Si hay algo que toca el corazón de Francisco es la relación personal con Dios. Dios es el amor no amado, es Aquél que lo ha dado todo, hasta lo inimaginable, por amor a nosotros. Dios nos ama de tal modo que no le ha importado que su propio Hijo tenga que morir por nosotros, por puro amor.
Es desde esta clave de relación de amor desde donde vive Francisco a Dios. Y por eso tiene alma de enamorado, porque se sabe envuelto en ese amor incondicionalmente entregado de Dios.
Francisco mira a Jesús, y ve en Él el reflejo de ese amor. Ve en Jesús al hombre que ha encarnado el amor entregado de Dios haciéndose el último, el más pequeño, el más pobre. Ve en Jesús a Aquél que ha vivido las bienaventuranzas en carne propia, a Aquél que se ha abajado hasta lavarnos los pies, a Aquél que nos ha amado hasta dar su vida “como cordero llevado al matadero”.
Francisco se ha visto envuelto en este amor de Dios, y por eso ha querido ser pequeño como Jesús, último como Jesús, amor apasionado como Jesús, hombre de paz como Jesús, hermano de todos como Jesús.
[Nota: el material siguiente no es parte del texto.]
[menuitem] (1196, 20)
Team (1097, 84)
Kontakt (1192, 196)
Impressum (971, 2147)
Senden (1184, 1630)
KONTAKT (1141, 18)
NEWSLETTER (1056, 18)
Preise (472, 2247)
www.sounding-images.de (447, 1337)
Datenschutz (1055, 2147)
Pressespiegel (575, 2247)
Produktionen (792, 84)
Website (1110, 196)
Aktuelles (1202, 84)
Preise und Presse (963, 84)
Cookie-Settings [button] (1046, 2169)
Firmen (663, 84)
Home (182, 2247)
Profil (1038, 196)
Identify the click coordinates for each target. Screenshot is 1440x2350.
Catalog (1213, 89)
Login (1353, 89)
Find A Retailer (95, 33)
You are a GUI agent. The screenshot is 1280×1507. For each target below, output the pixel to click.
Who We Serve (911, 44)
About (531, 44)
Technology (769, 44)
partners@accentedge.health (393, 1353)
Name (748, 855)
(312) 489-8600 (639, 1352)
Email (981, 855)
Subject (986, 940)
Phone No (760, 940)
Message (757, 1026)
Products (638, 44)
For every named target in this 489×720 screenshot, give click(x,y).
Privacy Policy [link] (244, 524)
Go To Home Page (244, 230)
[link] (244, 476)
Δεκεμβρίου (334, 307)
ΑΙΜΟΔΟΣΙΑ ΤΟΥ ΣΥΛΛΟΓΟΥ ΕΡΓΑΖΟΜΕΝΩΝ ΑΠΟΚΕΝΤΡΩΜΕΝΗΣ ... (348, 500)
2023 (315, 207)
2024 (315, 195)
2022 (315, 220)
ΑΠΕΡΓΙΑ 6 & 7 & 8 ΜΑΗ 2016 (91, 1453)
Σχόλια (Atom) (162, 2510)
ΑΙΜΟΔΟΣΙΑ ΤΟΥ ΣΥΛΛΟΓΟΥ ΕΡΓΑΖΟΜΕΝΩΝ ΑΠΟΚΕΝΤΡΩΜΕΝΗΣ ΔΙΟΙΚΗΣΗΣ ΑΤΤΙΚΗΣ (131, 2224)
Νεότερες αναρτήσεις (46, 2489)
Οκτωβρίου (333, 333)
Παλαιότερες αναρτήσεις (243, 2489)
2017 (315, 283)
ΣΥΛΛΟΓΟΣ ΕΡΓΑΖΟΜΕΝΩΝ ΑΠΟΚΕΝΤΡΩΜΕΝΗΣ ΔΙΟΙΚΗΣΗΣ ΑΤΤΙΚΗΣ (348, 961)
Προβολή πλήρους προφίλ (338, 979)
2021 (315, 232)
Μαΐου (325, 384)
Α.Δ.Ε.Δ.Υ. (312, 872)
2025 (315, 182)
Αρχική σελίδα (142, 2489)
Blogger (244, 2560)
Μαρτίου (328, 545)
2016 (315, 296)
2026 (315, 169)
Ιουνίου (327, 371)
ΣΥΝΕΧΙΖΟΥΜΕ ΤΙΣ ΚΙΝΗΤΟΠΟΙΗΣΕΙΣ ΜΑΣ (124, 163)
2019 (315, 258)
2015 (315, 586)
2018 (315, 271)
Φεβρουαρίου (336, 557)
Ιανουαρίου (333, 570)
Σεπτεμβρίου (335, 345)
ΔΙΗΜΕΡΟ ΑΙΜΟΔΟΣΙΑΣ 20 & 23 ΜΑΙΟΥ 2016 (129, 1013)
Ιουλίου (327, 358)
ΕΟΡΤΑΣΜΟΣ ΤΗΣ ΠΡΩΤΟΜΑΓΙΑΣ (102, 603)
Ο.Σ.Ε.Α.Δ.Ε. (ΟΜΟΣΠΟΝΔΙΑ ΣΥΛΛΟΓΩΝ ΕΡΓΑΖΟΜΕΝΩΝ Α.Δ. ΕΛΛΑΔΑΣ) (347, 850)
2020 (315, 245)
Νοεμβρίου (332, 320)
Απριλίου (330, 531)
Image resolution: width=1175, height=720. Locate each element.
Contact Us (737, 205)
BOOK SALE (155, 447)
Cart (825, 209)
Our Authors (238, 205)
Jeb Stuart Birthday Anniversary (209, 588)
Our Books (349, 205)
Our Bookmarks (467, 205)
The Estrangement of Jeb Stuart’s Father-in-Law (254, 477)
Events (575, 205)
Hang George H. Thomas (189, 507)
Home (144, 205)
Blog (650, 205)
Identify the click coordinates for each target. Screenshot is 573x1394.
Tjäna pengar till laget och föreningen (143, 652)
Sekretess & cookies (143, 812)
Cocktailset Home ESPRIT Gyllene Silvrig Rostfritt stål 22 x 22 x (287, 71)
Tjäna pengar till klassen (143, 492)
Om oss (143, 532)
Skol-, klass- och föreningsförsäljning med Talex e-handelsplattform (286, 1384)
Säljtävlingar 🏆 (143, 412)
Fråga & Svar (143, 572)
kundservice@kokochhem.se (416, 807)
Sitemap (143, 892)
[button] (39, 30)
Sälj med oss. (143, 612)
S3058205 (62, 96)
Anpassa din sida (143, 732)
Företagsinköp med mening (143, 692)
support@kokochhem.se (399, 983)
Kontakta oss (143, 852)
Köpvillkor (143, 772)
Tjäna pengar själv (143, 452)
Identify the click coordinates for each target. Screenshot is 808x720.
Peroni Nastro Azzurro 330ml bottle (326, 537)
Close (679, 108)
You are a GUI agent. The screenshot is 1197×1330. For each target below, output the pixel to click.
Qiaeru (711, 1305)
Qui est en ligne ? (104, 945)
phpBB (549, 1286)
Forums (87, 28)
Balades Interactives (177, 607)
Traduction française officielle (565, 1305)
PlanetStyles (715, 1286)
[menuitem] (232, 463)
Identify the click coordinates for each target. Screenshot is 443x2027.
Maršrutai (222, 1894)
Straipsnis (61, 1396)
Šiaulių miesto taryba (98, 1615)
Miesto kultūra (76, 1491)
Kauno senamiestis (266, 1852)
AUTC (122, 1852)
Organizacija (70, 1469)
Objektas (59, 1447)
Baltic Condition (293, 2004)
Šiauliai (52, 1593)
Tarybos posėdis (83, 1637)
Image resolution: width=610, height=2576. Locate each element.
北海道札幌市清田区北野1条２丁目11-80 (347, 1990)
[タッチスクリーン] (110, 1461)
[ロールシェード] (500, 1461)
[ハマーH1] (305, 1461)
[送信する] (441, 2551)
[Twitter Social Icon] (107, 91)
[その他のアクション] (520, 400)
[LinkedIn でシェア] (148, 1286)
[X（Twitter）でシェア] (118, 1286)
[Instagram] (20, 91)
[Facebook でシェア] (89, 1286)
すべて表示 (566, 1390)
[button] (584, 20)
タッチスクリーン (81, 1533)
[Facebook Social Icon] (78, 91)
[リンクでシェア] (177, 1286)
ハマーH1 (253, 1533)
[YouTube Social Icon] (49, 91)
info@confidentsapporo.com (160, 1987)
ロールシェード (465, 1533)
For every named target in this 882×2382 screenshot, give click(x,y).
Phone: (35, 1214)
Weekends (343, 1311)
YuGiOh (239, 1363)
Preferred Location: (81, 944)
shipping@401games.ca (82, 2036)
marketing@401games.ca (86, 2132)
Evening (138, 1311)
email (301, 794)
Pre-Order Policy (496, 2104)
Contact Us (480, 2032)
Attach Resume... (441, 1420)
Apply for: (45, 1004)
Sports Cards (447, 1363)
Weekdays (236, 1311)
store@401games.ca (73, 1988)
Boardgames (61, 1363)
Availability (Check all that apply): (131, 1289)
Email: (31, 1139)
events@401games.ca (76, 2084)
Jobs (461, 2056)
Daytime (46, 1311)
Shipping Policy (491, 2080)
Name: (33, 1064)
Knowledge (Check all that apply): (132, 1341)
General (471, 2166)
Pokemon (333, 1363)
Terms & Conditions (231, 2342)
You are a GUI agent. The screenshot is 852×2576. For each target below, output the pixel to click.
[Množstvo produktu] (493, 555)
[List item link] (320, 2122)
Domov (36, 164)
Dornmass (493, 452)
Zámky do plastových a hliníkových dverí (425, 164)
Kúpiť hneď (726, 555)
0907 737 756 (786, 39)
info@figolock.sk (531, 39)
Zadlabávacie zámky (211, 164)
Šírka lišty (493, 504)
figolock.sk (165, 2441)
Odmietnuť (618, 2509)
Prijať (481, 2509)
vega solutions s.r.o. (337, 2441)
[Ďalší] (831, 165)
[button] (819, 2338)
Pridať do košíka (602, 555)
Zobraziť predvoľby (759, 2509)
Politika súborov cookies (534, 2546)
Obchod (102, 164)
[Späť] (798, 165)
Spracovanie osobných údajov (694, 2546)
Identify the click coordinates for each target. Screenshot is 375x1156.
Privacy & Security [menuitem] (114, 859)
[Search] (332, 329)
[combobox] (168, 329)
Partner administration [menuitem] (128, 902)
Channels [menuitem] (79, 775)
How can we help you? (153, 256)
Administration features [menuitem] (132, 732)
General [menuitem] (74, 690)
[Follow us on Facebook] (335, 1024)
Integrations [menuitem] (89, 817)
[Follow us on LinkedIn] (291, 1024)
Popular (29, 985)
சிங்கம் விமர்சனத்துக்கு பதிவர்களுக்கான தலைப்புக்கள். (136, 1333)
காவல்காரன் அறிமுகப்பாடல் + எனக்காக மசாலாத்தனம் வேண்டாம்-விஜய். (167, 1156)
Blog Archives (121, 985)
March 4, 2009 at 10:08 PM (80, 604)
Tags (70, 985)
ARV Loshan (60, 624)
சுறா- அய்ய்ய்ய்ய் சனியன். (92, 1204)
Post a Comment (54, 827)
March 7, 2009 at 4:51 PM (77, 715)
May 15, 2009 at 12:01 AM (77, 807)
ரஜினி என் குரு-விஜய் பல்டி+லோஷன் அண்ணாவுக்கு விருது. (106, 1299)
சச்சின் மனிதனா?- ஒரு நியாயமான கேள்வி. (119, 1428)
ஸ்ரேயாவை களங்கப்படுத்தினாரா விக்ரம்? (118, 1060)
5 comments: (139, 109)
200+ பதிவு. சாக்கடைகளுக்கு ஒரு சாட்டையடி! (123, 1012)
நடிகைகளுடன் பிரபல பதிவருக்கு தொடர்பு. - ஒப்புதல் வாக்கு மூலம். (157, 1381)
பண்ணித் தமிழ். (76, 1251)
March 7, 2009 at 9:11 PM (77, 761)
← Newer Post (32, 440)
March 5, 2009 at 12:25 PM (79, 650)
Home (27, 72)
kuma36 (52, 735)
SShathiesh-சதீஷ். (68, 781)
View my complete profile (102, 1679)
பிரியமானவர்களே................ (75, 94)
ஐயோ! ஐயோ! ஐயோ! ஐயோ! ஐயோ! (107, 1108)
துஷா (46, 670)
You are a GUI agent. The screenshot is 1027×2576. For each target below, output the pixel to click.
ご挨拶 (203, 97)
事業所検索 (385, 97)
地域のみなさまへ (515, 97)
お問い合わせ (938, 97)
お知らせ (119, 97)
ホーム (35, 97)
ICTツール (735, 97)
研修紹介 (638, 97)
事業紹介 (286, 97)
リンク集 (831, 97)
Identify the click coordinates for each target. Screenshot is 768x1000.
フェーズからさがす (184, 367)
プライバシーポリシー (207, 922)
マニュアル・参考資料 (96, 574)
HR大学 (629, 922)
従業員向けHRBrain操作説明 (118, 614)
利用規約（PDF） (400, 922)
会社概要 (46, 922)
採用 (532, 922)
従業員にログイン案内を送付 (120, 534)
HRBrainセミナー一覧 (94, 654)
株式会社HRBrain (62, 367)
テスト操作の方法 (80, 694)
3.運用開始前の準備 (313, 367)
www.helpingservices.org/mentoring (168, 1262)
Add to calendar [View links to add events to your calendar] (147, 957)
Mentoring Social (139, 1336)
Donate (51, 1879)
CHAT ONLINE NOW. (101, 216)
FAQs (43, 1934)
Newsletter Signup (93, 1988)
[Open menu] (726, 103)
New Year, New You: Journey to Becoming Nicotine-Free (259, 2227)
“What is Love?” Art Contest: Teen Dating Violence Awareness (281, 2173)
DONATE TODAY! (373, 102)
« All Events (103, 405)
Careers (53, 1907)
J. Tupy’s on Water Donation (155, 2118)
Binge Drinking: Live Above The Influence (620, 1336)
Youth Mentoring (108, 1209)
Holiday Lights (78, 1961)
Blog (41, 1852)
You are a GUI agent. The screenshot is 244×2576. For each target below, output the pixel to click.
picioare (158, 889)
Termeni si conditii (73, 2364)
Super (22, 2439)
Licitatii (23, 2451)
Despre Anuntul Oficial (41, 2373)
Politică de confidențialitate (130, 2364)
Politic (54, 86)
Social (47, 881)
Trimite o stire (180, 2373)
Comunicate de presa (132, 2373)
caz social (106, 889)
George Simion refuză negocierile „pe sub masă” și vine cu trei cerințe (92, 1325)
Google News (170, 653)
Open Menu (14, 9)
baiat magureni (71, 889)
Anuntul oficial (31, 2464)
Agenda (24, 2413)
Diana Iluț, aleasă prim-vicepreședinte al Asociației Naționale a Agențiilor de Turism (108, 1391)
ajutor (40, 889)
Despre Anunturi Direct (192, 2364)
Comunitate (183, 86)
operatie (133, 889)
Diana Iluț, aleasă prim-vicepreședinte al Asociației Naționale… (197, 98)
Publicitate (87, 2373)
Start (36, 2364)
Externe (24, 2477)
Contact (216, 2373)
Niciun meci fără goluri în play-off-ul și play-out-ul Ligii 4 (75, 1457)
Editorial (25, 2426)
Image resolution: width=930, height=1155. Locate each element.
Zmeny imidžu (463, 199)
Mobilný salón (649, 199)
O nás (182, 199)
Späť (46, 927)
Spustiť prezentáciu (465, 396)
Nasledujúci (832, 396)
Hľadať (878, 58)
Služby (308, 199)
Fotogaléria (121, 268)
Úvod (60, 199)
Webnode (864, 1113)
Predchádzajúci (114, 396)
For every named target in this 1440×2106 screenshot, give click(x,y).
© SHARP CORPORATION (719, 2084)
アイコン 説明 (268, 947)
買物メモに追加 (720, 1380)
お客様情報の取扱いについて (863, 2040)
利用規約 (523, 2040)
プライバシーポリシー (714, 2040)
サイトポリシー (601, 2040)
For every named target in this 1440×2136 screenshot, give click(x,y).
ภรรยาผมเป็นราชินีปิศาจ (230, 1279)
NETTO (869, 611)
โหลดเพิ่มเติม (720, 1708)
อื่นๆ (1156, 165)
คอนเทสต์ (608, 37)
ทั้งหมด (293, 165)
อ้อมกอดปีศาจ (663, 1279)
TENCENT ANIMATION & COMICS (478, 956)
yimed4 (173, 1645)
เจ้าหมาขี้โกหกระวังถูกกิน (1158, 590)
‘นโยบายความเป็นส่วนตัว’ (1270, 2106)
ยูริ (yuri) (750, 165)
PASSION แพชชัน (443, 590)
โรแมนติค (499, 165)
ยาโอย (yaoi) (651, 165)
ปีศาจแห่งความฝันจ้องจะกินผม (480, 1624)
Y por eso, en su oración le gusta dirigirse a Dios como lo hacía Jesús, llamándole Padre, sintiéndose confiadamente en sus brazos, proclamando su grandeza -Tú eres el bien, Tú eres fuerte, Tú eres santo…-, deseando que se haga realidad su presencia en este mundo -“el amor no es amado” era su gemido- y poniendo en sus manos su día a día y su vida.
Desde lo más hondo de su ser le brota continuamente la oración, porque se sabe amado, y sabe que ese amor es el que ha transformado su vida.